§ Text provided:
○ ○ ○

American historian and professor

James Fulton Zimmerman (September 11, 1887 – October 20, 1944) was an American historian and professor of political science. He was the seventh president of University of New Mexico and played a central role in its development and expansion. He is known in the academic historical world for his research into the subject of American seamen "impressed" into the Royal Navy by the British before and during the War of 1812. He also played an important role in the founding of the New Mexico Coronado Cuarto Centennial Commission, of which he served as its first president.

==Early life and education==
Zimmerman was born in Glen Allen, Missouri, on September 11, 1887. In 1913, he was awarded an M.A. degree. That year he also married Willa Adella Tucker, who went by her middle name Adella. Zimmerman received a bachelor's and a master's degree from Vanderbilt University in Nashville, Tennessee. What appealed to Zimmerman the most was education at the university level.

Zimmerman undertook his own studies to increase his chances of obtaining a faculty position. He enrolled in the doctoral program in history and political science at Columbia University in 1919 and received his Ph.D. in 1925 with a dissertation titled "Impressment of American Seamen", which was published later that year by Columbia University Press.

Upon graduation Zimmerman was offered teaching positions from Ohio State University and the University of New Mexico. Zimmerman chose New Mexico and moved to Albuquerque with his wife, Adella, in 1925.

==Career==
Zimmerman was a professor of political science. Two years later he became the university's president on June 4, 1928, and held that position until 1944, when his executive assistant, Tom Popejoy, assumed that position. The first postgraduate studies in the southwest were a direct result of his efforts to continue the direction and work of the university's former presidents while never losing focus on academics.

Well known for his management style, Zimmerman's inauguration to the presidency was formally celebrated and was attended by New Mexico Governor Richard C. Dillon along with public school officials from across the state. Also in attendance was the president of Stanford University, Ray Lyman, who was the main guest speaker, who six months later became Secretary of the Interior in the cabinet of President Herbert Hoover. The first postgraduate studies in that geographical era were a direct result of his efforts to continue the direction and work of his predecessors, while never losing focus on academics.

○ ○ ○

§ Records:
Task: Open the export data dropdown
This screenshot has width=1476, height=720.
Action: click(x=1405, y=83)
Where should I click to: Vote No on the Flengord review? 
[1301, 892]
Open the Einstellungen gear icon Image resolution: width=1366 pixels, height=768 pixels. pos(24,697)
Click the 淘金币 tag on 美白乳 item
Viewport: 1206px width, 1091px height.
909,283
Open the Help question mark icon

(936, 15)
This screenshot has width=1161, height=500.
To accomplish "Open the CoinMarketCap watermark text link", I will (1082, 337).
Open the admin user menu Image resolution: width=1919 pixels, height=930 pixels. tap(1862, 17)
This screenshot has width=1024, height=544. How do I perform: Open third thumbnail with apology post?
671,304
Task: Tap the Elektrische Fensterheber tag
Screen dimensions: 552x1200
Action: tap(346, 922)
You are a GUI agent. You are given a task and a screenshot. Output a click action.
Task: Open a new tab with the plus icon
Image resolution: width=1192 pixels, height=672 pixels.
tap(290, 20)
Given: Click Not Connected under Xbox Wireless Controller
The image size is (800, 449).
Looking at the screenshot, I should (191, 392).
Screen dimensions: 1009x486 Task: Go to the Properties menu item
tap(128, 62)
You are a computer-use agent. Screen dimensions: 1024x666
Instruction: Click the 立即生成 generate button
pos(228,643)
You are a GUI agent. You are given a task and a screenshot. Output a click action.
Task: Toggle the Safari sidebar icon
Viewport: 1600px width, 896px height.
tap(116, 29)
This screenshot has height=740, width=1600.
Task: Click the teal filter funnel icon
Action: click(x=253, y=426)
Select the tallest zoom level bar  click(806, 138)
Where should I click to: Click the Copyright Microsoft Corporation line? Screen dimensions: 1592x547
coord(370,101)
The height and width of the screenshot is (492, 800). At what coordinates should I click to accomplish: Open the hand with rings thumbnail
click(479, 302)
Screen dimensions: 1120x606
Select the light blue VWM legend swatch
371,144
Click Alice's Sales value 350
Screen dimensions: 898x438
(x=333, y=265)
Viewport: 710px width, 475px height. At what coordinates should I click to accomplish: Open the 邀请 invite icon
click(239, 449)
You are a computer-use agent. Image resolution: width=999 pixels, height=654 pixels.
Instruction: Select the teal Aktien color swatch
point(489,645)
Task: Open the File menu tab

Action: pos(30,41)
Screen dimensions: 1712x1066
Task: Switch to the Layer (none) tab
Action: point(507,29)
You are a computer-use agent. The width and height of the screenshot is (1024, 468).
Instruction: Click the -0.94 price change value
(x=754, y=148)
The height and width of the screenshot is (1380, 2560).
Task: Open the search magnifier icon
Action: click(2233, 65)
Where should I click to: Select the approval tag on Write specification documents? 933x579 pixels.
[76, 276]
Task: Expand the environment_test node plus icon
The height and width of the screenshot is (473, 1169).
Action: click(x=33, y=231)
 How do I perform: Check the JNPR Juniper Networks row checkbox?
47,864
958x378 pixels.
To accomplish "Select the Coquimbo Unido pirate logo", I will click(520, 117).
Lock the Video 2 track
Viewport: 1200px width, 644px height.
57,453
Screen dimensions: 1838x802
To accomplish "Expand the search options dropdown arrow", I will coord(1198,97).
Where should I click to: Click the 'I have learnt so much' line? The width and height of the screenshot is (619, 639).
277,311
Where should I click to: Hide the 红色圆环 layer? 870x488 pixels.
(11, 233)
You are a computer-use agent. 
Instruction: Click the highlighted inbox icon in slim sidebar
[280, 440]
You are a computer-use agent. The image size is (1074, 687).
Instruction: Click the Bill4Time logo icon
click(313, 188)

○ ○ ○

§ Aim 1: Recast the rows from the line with "Lock the Video 2 track" through the end of the rows as a Markdown table with the columns Nr and Line, numbering each line and omitting blank lines.
§ Aim 2: Pick up the text about James Fulton Zimmerman where it stops and carry it forward.

§ Reply 1:
| Nr | Line |
|---|---|
| 1 | Lock the Video 2 track |
| 2 | Viewport: 1200px width, 644px height. |
| 3 | 57,453 |
| 4 | Screen dimensions: 1838x802 |
| 5 | To accomplish "Expand the search options dropdown arrow", I will coord(1198,97). |
| 6 | Where should I click to: Click the 'I have learnt so much' line? The width and height of the screenshot is (619, 639). |
| 7 | 277,311 |
| 8 | Where should I click to: Hide the 红色圆环 layer? 870x488 pixels. |
| 9 | (11, 233) |
| 10 | You are a computer-use agent.  |
| 11 | Instruction: Click the highlighted inbox icon in slim sidebar |
| 12 | [280, 440] |
| 13 | You are a computer-use agent. The image size is (1074, 687). |
| 14 | Instruction: Click the Bill4Time logo icon |
| 15 | click(313, 188) |

§ Reply 2:
As a historian, Zimmerman researched British impressment of American seamen during the War of 1812. His work covers three periods of failed diplomatic negotiation between the United States and Great Britain over the British assertion of the right to impress American seamen into the British Royal Navy, which is often referred to by historians in that area of study. Zimmerman explained the effect of the practice of massive and prolonged British impressment on Anglo-American relations during the administrations of Presidents John Adams and Thomas Jefferson. He was the first historian to study U.S. State Department records on impressment. His estimate of the numbers of Americans impressed is considered conservative, at 10,000. (Note: Historians who have accepted Zimmerman's estimate include Denver Brunsman, "Subjects vs. Citizens", 572; Alan Taylor, Civil War of 1812, 105; Donald Hickey, Don't Give Up the Ship: Myths of the War of 1812 (Urbana, Il: University of Illinois Press, 2004), 18–22.) His work reviews the legal and diplomatic debates surrounding the Royal Navy's impressment of American citizens since the War of 1812.

When the New Mexico Coronado Cuarto Centennial Commission was established in 1935, Zimmerman was elected its president. He joined Edgar Hewett, a longtime friend in a commemoration that lasted a year, which included the creation of Coronado State Monument at the ruins of Kuaua Pueblo, near Bernalillo. In 1940 Zimmerman published The Coronado Cuarto Centennial, in The Hispanic American Historical Review.

Zimmerman died October 20, 1944, at the age of 57 from a second heart attack after struggling with coronary thrombosis.

Zimmerman Field and Zimmerman Library at the University of New Mexico were named for him.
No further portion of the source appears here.